The political-correctness / postmodern stuff people shriek about is a very secondary factor -- many in history and English are pretty "traditional", and very few are devout postmedernists or leftists.


(So why do **I** bitch about postmodernism? Because of stuff I read and conversations with friends on their way to and from grad school).

Posted by: zizka at December 23, 2003 08:15 PM
4

I wonder what the numbers and comparisons given actually mean. Consider this
"upwards of half of all undergraduate teaching is now done not by fulltime faculty"
Now how is undergraduate teaching measured? By amount of hours spent in classrooms or in the actual number of classes taught or some other metric? A simple example of why this can be misleading.

Say there is a class with 50 students. In addition to the lectures headed by a professor, there is 1 weekly tutorial which are headed by grad. students. So say there are 25 students per tutorial. Now this class will have 1 professor and 2 grad students. It will be strictly correct to claim the following :
Lectures : 1
Tutorials : 2
Total : 3
we can get
% classes taught by faculty : 33.33%
% classes taught by grad. students : 66.66%

Now anyone who has been in college will know that this scenario I have just mentioned is rather common. But the way these stats are considered can be very misleading. There are different ways of manipulating these calculations to have different results.

Following this line of thought, we can then ask more legitimate questions about "more than 40% of the professoriate works part-time".

I am not claiming that these numbers are right or wrong. The point is that we need to have multiple sources of information before we pass judgement.
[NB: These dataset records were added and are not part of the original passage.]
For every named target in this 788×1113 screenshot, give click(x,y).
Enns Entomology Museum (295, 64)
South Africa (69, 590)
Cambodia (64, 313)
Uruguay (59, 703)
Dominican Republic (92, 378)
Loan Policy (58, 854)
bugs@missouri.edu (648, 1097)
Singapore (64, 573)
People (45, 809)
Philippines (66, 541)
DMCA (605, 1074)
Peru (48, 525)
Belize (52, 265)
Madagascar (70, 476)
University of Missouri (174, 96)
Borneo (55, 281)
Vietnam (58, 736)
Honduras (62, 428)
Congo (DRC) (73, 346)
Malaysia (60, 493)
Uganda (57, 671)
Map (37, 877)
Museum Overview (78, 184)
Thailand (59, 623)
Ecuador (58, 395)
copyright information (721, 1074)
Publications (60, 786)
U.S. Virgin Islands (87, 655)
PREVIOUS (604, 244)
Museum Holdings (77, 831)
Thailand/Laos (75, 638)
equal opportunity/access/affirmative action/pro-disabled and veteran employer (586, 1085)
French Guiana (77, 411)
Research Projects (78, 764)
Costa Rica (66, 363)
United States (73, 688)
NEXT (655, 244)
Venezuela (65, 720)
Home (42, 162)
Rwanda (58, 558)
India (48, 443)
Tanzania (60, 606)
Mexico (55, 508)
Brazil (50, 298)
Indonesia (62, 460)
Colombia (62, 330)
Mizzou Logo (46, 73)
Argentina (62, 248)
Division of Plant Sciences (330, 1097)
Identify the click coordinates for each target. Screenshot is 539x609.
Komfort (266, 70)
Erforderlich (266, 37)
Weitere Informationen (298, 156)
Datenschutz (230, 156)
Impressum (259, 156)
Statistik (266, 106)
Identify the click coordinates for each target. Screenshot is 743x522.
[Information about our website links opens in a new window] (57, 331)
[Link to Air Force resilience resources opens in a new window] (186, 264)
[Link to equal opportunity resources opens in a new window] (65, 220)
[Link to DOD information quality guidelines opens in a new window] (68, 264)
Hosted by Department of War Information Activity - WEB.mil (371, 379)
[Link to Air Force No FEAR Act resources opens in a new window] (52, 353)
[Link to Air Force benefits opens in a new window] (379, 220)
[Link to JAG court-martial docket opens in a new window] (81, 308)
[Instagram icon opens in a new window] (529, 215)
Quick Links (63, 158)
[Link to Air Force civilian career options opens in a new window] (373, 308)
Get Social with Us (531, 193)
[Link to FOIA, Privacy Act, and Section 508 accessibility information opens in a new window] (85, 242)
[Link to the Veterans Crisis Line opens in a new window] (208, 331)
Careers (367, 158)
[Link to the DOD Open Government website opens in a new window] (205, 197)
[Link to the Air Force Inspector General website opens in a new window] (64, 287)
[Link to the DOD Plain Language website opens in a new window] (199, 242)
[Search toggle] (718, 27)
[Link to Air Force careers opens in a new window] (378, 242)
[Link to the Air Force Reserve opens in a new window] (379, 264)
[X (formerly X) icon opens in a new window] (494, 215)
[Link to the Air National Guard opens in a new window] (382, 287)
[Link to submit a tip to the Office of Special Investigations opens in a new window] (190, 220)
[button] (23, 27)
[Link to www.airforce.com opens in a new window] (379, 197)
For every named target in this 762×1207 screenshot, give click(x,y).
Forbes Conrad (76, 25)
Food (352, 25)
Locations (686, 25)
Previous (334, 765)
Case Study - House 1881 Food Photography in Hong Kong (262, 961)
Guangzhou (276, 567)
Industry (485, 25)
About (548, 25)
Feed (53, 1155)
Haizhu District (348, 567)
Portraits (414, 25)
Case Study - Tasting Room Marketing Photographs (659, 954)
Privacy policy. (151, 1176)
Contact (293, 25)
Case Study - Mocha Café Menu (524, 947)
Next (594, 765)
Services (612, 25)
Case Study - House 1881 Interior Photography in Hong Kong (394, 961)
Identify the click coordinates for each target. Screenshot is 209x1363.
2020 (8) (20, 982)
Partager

Posted by: Passing_through at December 24, 2003 11:02 AM
5

The other "commercialization" issue is the pressure on researchers in areas of the social sciences to get funding even if they don't need it to do their research (or very little money) in order to fund grad students as RAs and the university through overhead. This diverts them away from doing things that are less fundable which are often of better quality in my opinion. A lot of stuff that is funded (more so outside the US) looks totally not what a university ought to be doing. Also when you are thinking how you can please funders rather than what is the best science, your overall creativity suffers.